I predicted earlier this year there would be another polar vortex this year like last year. I based this on the rebound of arctic ice the last two years. NOAA in contrast predicted no polar vortex:
Feds: Don’t expect winter to be polar vortex redux.
http://www.jconline.com/story/news/2014/10/20/dont-expect-winter-polar-vortex-redux/17630033/
NOAA also predicted an El Nino this year, associated with warming temperatures, which is now also appearing increasingly unlikely. I suggest if climate scientists would consider the large rebound in the arctic ice rather than trying to ignore its existence they would be doing much better with their predictions.
The “ice age” some predicted in the 70′s didn’t occur. Instead it was followed by a warming trend. But those extreme cold temperatures of the 70′s were part of an approx. 30 year cooling trend that began in the 40′s. Then the consecutive cold Winters we are seeing might be indicative of another cooling trend. I’d like to find out if there were also large arctic ice increases accompanying those years with extreme Winter temperatures during the 70′s.
Bob Clark

tz
November 25, 2014 7:04 am

When you mention evolution, no possibility of the involvement of intelligent beings is permitted.
When you mention climate, no possibility that NO involvement of intelligent beings is permitted.
Such is the thing called “science”, don’t prove, reason, or discuss, but have your own dogmas and dissent is heresy. Questions are not allowed to be asked.
Until recently “we all know fat causes obesity, energy in, energy out” displaced the earlier wisdom that carbs caused obesity.
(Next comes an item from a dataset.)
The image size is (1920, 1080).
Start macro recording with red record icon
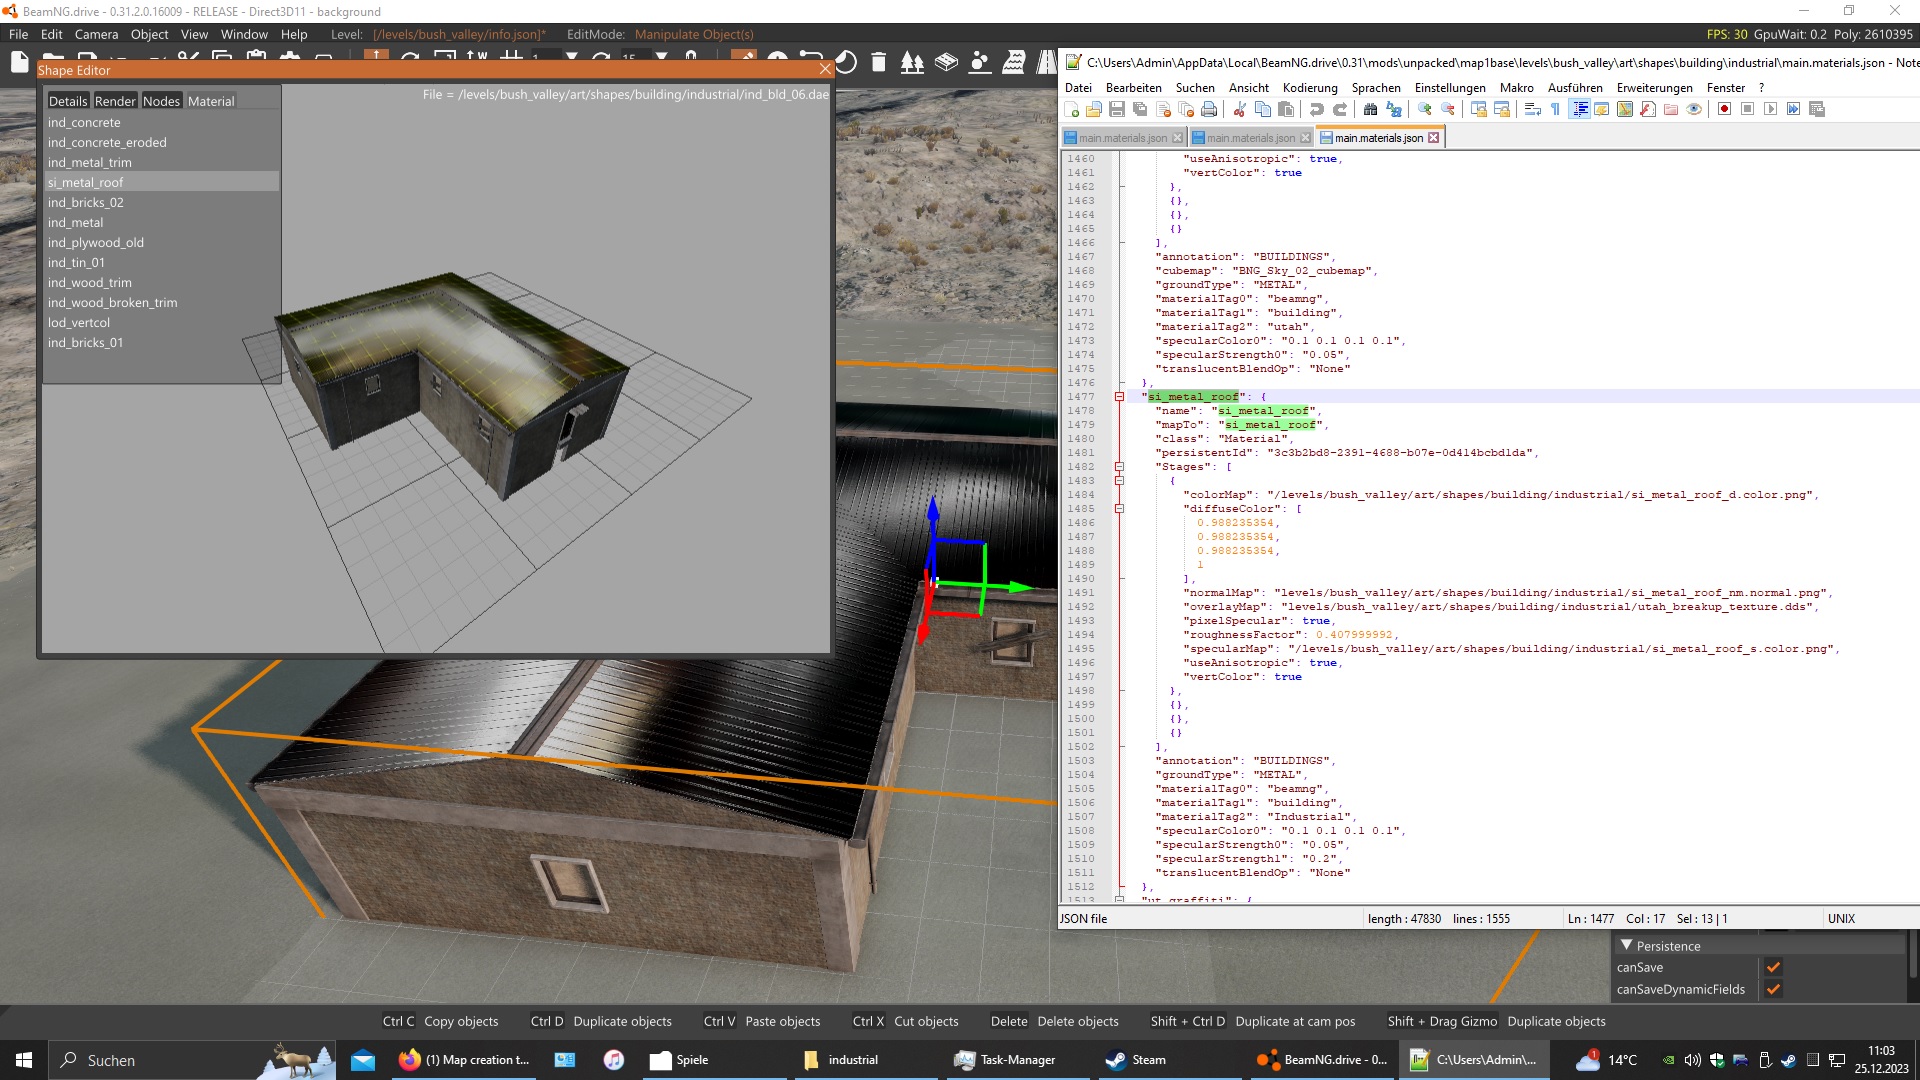[1724, 109]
Now, given the general decline in health which is hard to miss, the role of carbs is coming back and being researched.
Of course during the 1970s the science was settled that smog was going to cause another ice-age.
Then there’s plate tectonics.
“Science” has been turned into a religion, with its own priesthood.
Yet there will always be those who seek the truth.

November 26, 2014 8:16 am

If humans evolved from monkeys, why are there still monkeys?
Because humans don’t want to be monkeys?

angech
Reply to  M Simon
November 30, 2014 9:25 pm

If humans evolved from monkeys, why are there still monkeys?
Something to do with peanuts still being a form of currency.
sort of a troll question best left alone, moderator?